In this silent look, Donna is revealed. She’s the steadfast wife and the levelheaded one, yes, but “you learn throughout the pilot that she’s really intelligent, she has her own work life,” Bishe said. The Clarks “built a computer together, and you get an inkling that she had to sacrifice some stuff in order to be that rational homemaking wife and mother, and maybe she made sacrifices that he didn’t. There are all these little suggestions that tease what could be possible for this person.”
When producers began to cast the role of Donna Clark, they searched for an actress who could embody dichotomies and “project intellect, ambition and incredible emotional nuance.”
“As soon as we saw Kerry on tape, we knew she was Donna,” fellow co-creator Christopher Cantwell wrote in an email. “She has a very strong intellect that’s apparent even when she’s discussing more mundane matters in dialogue. With Kerry, we can do scenes of Donna that are domestic on the surface, while keeping the character dimensional and layered. … We wanted Donna to be smart and capable, and Kerry is naturally very much both of those things.”

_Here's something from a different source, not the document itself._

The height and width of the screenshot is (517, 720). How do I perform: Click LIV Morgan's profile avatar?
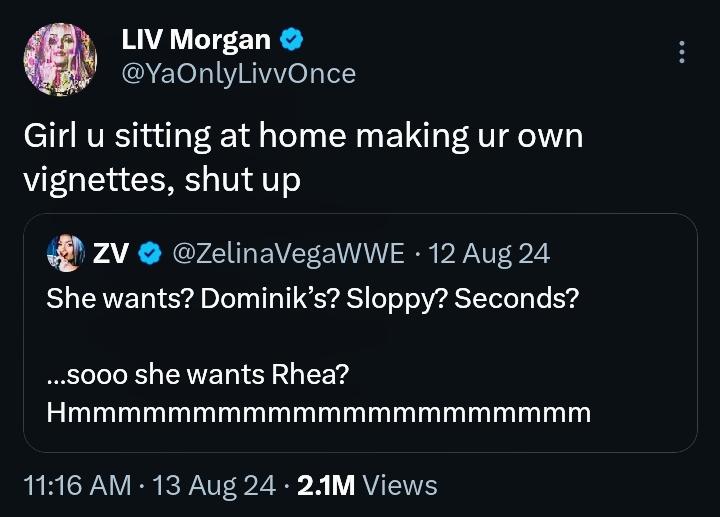pyautogui.click(x=60, y=59)
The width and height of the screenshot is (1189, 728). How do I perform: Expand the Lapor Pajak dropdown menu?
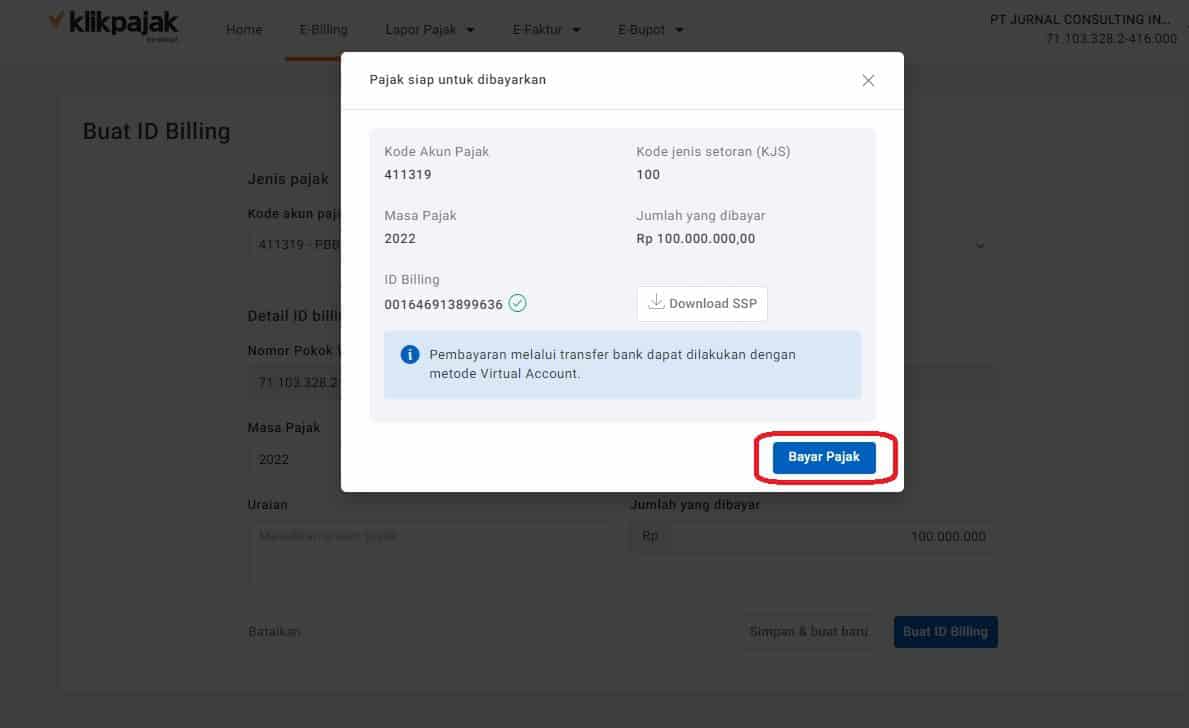click(x=430, y=30)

Many of Bishe’s colleagues lauded her fearlessness in taking scenes in new directions or putting a different spin on a moment.
“Her technique is wonderful, but she is also a jazz player who is able to do things on the spot and try new things and go into new terrain,” Lisco said. “The results are just dynamic and compelling.”
McNairy agreed: “She is very natural and very open to new ideas. It’s seldom that you get to work with people (like Kerry) who are that collaborative.” (Interestingly, this is not the first time that McNairy and Bishe have been fictionally married; in “Argo” the pair played Joe and Kathy Stafford.)
The rest of the show’s 10-episode first season promises to feature Donna dealing with questions of personal and professional fulfillment, producers said. She’ll struggle with loneliness and jealousy as she allows her husband to go after his dreams. She’ll hope that his journey will rejuvenate him.